When we set up a Google Scholar profile for the collection about a year ago (see a note on this here and our methods in creating it here), we began to pay more attention to publications that had cited articles that the bird collection had directly contributed to in some way. You might think of these as second-generation contributions accumulating downstream from the direct use of this collection. Usually, these once-removed, downstream uses are papers on familiar subjects, contributions to the science of birds or to evolutionary biology and zoology.
But imagine our delight to come across a wonderful paper by Dr. Debby Herbenick and colleagues entitled “Erect Penile Length and Circumference Dimensions of 1,661 Sexually Active Men in the United States”.
Debby was kind enough to send me a pdf reprint of their paper, and I was impressed by the genius of the self-reporting honesty engendered in the study by targeting self-interest motivations to obtain accuracy. I was also intrigued by her email, which outlined that their real goal was not to accurately measure male genitalia, but rather to obtain accurate estimates of the female. This sort of “reverse Archimides” approach is classic science at its best, and even an ornithologist can appreciate it.
This paper cited one that had used the Bird Collection here at the University of Alaska Museum as a repository for waterfowl specimens used in a study of bird genitalia. Now, the cynical might say that tracking the threads of science in this way is as trivial as the number of ergs that a firefly expends in producing a short burst of bioluminescent light. But they would miss the point that it is all in the poetry of the flash.

:: Data records ::

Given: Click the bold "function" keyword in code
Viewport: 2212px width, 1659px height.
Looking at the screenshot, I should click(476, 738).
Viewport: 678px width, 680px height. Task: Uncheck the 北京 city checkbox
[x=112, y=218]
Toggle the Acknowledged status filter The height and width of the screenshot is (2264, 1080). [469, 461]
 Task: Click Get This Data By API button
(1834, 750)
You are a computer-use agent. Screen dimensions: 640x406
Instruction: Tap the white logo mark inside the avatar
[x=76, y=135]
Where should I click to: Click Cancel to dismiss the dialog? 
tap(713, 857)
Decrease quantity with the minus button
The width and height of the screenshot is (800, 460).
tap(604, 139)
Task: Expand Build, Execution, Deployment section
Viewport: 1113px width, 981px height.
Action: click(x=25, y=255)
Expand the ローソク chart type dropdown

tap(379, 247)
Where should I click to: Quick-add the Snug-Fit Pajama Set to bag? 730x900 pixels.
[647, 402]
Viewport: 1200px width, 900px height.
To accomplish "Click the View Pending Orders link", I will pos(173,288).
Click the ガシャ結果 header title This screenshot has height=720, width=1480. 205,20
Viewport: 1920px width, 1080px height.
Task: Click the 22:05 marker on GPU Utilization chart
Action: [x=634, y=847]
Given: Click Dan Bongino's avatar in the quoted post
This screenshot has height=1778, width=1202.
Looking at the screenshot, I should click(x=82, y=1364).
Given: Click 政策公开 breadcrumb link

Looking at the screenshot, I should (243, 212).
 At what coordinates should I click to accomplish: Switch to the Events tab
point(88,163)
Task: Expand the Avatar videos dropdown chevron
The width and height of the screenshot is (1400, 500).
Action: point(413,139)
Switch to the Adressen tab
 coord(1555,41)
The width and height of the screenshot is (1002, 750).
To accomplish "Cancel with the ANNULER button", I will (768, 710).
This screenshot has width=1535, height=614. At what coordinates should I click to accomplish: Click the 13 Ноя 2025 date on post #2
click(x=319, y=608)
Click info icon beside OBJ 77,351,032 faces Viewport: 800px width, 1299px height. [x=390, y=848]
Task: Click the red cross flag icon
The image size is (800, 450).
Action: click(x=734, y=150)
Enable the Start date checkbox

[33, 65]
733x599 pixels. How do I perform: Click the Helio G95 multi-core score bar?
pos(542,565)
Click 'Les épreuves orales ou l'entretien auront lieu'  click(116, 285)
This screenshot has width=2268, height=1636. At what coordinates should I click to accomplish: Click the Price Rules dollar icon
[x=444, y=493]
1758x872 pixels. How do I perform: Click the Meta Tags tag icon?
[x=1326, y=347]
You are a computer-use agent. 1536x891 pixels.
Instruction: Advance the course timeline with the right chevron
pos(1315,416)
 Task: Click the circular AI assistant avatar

:: Work instruction 1 ::
Rewrite the paragraph of the text on the bird collection's Google Scholar profile that begins "When we set up a Google Scholar profile" in a shorter form, keeping its main facts.
:: Work instruction 2 ::
Output the portion of the text on the bird collection's Google Scholar profile starting with "This paper cited" and going on through "of the flash.".

:: Final answer 1 ::
After a Google Scholar profile was created for the collection about a year ago, closer attention was paid to publications citing articles to which the bird collection had directly contributed. These second-generation, downstream contributions are usually papers on familiar subjects in the science of birds, evolutionary biology, and zoology.

:: Final answer 2 ::
This paper cited one that had used the Bird Collection here at the University of Alaska Museum as a repository for waterfowl specimens used in a study of bird genitalia. Now, the cynical might say that tracking the threads of science in this way is as trivial as the number of ergs that a firefly expends in producing a short burst of bioluminescent light. But they would miss the point that it is all in the poetry of the flash.